MySQL query performance optimization

Source: Internet
Author: User

Abstract: This article describes how to optimize SQL queries. You can manually use the EXPLAIN statement to check the efficiency of SQL queries. In addition, some principles for optimizing SQL statements are described, mainly about how to optimize SQL statements when retrieving records and loading data.

Use the EXPLAIN statement to check SQL statements

When you put the keyword "EXPLAIN" in front of a SELECT statement, MySQL explains how it will process the SELECT statement and provides information about how the table is joined and in what order.

With the help of EXPLAIN, you can know when you must add an index to the table to obtain a faster SELECT statement that uses the index to locate the record.

EXPLAIN tbl_name

Or explain select select_options
EXPLAIN tbl_name
YesDESCRIBE tbl_name or show columns from tbl_name.

The output from EXPLAIN includes the following columns:

· Table
The table referenced by the output row.

· Type
Join type.
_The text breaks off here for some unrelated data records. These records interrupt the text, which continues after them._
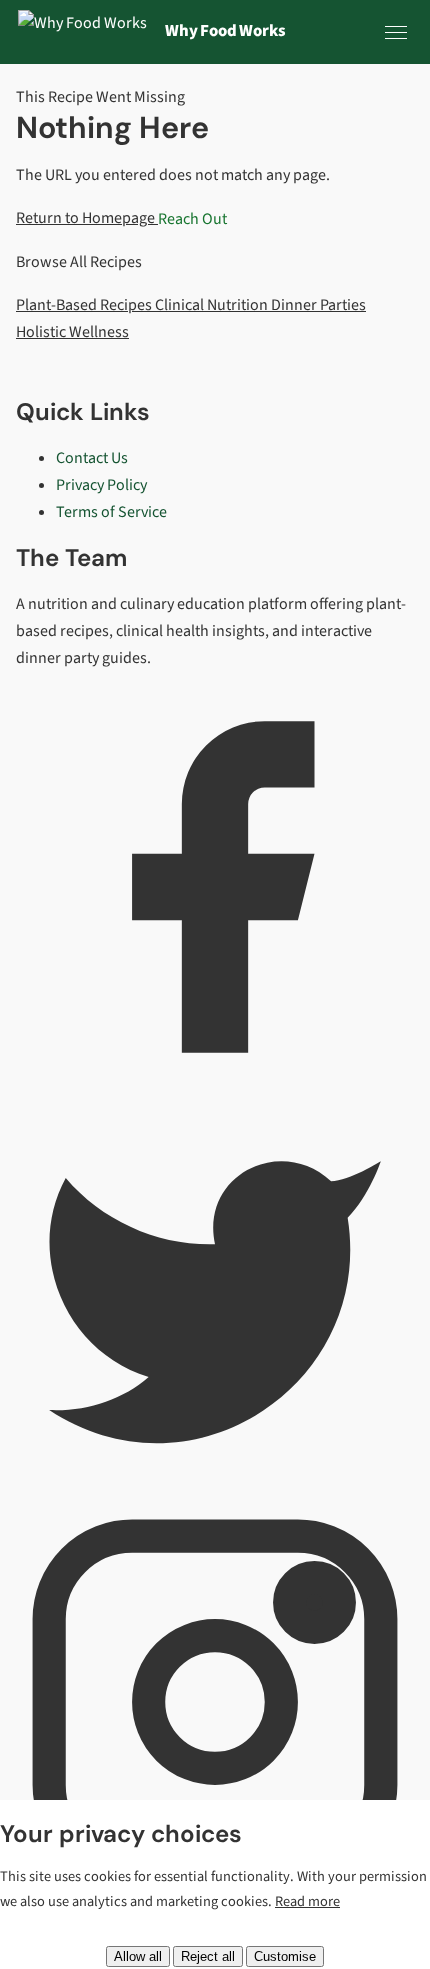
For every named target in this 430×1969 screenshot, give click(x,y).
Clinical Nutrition (213, 305)
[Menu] (396, 32)
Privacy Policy (101, 485)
Various types of information are provided below.
Different join types are listed below in the best to worst type order:
System const eq_ref ref range index ALL possible_keys

· Key
The key column displays the keys actually determined by MySQL. If no index is selected, the key is NULL.

· Key_len
The key_len column displays the key length determined by MySQL. If the key is NULL, the length is NULL. Note that MySQL will actually use multiple key values.

· Ref
The column ref shows which column or constant is used together with the key to select rows from the table.

· Rows
The rows column shows the number of rows that MySQL believes must be checked for query.

· Extra
If the Extra column contains the text Only index, this means that the information is Only retrieved from the index tree. Generally, this is faster than scanning the entire table. If the Extra column contains the text where used, it means that a WHERE clause will be used to limit which rows match or send to the customer in the next table.
By multiplying all the values of the rows output by EXPLAIN, you can get a prompt about how good a join is. This should roughly tell you how many lines MySQL must check to execute the query.

For example, the following full connection:

Mysql> explain select student. name From student, pet
-> WHERE student. name = pet. owner;

The conclusion is:
+ --------- + ------ + ------------- + ------ + --------- + ------ + ------------ +
| Table | type | possible_keys | key | key_len | ref | rows | Extra |
+ --------- + ------ + ------------- + ------ + --------- + ------ + ------------ +
| Student | ALL | NULL | 13 |
| Pet | ALL | NULL | 9 | where used |
+ --------- + ------ + ------------- + ------ + --------- + ------ + ------------ +

SELECT query speed

In general, when you want to make a slow SELECT... WHERE faster, the first thing to check is whether you can add an index. All references between different tables must be indexed. You can use EXPLAIN to determine which index is used for a SELECT statement.

Some general suggestions:
· To help MySQL optimize queries, run myisamchk -- analyze on a table after it has loaded the relevant data. This indicates the average number of rows with the same value for each updated value (of course, this is always 1 for a unique index .)
· To sort an index and data according to an index, use myisamchk -- sort-index -- sort-records = 1 (if you want to sort it on index 1 ). If you have a unique index, you want to read all records in the order of the index location, which is a good way to make it faster. However, note that this sorting is not best written, and it will take a long time for a large table!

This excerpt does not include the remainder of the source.